** begin Page extract **

More Modeling and the “motte and bailey” of Four-Letter Words (sfw – mostly)

Izzat love what I feel when you’re in my arms
Make me die before I’d do you harm
When you’re lost I will lead you home
If you’re cold, you know I’ll keep you warm

Am I wrong?

Or izzat love when I dream there is no one else
In the end, who’s your friend? Just myself
Izzat love to forget my pride
To conceal how it feels deep inside

Am I wrong?
Or izzat love?
Izzat love? Izzat love? Izzat love?
Izzat love?
Izzat love? Izzat love? Izzat love?

Izzat love to forgive all those things you’ve done
If you go still you know I’m the one
Only love, love alone can survive
Deep inside I believe it’s alive

Am I wrong?
Am I wrong?
Am I wrong?

Or izzat love?
Izzat love? Izzat love? Izzat love?
Izzat love?
Izzat love? Izzat love? Izzat love?
Izzat love?
Izzat love? Izzat love? Izzat love?
Izzat?…

– Todd Rungren, “Izzat Love?

Once I get the bit into my teeth about something, especially something emotionally laden, I often have a hard time giving it up. And the theorizing I’ve been doing about my little emotional model is a prime example.

I’ve thought and thought about this, and kicked it around with a couple of friends. Now I’m up to 5 dimensions. I’m going to enumerate and define them here, and repeat some of my previous examples.

  • The ‘physical’ dimension is actually two different ones – Carnality is part of it. It’s just pure lust, pure sex drive.
  • The other physical dimension I’ve figured out is Sensuality. Think anything that stimulates the senses without a sexual component:
      Cooking and consuming a fine meal – all the intricacy of selecting and preparing the ingredients, and then the myriad sensations of taste and texture and temperature.
      Riding roller coasters.
      Taking a mindful walk in the woods in the spring or summer, with the riot of sensation of color, smell, breeze on your skin, sun on your face, and the texture of moist, rich soil between your fingers. (Or in the winter – cold, wind, greyness, snow – all sensual impressions.)
      Massage. (Yes, any kind of touch can quickly escalate from mere Sensuality into Carnality. But it doesn’t have to.)
  • Deliberateness – prioritizing ‘the relationship’ – putting the time and emotional energy into maintaining and extending it.
  • Intimacy – both the ‘shared details of life experience’ and the understanding of how one’s partner’s story has an emotional impact on them.

** end Page extract **
** begin Material provided **

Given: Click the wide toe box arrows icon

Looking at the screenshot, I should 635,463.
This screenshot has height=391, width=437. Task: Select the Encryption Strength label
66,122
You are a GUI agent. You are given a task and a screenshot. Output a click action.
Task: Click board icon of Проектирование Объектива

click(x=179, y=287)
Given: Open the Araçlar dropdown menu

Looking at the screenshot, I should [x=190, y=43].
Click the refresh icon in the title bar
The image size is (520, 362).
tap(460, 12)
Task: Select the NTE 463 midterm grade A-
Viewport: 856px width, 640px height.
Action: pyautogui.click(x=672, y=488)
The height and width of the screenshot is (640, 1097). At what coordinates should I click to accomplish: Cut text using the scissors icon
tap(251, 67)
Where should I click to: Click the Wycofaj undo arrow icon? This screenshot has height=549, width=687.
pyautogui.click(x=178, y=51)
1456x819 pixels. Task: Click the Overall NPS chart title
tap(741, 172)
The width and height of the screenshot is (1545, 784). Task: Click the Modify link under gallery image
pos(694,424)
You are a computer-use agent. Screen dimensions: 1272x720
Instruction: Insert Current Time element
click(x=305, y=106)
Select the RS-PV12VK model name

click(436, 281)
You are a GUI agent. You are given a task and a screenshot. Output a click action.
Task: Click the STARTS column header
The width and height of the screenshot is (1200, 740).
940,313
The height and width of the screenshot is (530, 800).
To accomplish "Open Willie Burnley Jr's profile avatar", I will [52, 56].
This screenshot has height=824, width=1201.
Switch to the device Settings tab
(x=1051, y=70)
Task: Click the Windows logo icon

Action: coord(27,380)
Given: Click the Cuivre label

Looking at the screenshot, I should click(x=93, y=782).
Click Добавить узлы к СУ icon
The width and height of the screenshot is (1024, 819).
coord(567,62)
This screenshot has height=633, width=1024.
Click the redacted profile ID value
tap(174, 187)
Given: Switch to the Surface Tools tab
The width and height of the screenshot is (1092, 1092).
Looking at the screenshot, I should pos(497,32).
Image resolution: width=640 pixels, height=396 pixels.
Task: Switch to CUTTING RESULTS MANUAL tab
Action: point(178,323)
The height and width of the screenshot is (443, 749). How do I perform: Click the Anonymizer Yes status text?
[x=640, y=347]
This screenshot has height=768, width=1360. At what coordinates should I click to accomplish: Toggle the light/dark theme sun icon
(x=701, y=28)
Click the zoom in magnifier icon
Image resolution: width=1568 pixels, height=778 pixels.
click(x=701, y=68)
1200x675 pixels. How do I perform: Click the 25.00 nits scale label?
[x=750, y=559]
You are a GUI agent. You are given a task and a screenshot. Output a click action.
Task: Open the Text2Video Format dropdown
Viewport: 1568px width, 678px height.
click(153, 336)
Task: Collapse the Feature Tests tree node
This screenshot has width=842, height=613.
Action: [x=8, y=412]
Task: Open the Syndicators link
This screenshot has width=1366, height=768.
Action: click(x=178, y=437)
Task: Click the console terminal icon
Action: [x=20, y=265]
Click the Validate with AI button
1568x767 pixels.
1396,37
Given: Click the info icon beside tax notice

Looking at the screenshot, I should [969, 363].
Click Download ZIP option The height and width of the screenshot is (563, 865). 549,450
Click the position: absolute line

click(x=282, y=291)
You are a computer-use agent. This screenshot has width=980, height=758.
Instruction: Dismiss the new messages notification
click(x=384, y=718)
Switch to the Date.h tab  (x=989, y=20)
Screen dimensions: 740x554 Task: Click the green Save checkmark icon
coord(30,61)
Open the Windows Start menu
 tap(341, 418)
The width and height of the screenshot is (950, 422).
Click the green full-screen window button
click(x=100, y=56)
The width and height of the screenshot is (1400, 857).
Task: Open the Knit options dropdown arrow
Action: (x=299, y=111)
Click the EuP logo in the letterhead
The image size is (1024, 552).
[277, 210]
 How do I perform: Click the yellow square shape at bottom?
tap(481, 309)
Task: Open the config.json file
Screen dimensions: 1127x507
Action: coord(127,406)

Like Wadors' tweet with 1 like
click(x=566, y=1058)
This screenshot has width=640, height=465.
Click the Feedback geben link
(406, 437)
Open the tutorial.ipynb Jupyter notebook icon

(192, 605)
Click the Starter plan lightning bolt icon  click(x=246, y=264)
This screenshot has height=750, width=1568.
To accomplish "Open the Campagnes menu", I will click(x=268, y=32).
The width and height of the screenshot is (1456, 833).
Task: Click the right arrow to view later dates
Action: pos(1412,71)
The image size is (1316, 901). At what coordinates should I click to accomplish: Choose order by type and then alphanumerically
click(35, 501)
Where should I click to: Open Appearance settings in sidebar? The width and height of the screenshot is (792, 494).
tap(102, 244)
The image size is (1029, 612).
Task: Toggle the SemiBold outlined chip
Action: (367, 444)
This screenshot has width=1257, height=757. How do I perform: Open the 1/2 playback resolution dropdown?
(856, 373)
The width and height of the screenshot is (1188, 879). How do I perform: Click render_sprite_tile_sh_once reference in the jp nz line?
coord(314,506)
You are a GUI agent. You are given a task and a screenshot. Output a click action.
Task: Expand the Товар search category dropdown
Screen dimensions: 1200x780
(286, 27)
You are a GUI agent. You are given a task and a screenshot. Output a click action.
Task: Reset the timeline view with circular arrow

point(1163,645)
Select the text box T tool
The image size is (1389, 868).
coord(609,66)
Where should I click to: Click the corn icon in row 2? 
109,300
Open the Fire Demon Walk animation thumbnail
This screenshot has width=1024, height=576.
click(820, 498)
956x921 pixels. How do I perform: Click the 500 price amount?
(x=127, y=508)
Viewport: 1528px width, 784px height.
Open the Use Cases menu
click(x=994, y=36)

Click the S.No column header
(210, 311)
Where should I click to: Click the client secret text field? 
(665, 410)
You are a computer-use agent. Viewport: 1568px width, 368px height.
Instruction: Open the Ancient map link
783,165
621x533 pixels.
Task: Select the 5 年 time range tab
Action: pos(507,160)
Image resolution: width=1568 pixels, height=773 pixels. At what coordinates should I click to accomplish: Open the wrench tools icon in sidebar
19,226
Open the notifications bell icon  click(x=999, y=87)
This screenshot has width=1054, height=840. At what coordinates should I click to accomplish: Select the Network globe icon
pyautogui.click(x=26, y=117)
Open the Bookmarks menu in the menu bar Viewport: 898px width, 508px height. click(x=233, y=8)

** end Material provided **

- What you need to do: Can you pick up the blog post about the five-dimension emotional model and continue it from its last line?

- In response:
  • and finally, Bleshing – the one that (I think) many people don’t manage to make explicit. This is the desire and intention to ‘live your life in formation with someone’, to ‘build this thing together‘. This is the drive that takes couples from just ‘going steady’/’being exclusive’ with each other, to ‘being engaged’, to ‘getting married’, to ‘Living Happily Ever After’.
    It’s the often assumed ‘goal’ of a “romantic” relationship, where “romantic” decodes to enough Carnality, Deliberateness, and Intimacy.

Now, rightfully, most people in most “romantic” relationships grow all of these dimensions more-or-less simultaneously. And they do so for non-romantic relationships also, probably without any Carnality. But it’s possible to describe actual interpersonal relationships that have various non-obvious mixes of these dimensions. I already mentioned the Deliberate and Intimate (at least one-way) relationship between a person and their counselor or pastor. To give a pathological example of splitting the two physical dimensions, whatever happens at a ‘glory hole‘ is clearly Carnal, but very little else – to my mind, not even particularly Sensual. Contrarily, I am Sensual and Deliberate in the way I interact with my fellow doshi in my aikido dojo – and this is exactly how it must be. Consider, too, the idea of ‘friends with benefits’, which is Carnal, possibly Sensual, Deliberate, some degree of Intimate – and not the least bit Bleshed. By contrast, I have known a couple (a gay man and a straight woman) who were very Intimate, very Deliberate (decades-long interaction), and Bleshed – but not Carnal and only moderately Sensual. In a lot of ways I would call them ‘soulmates’, even though there’s was not a romantic or familial relationship.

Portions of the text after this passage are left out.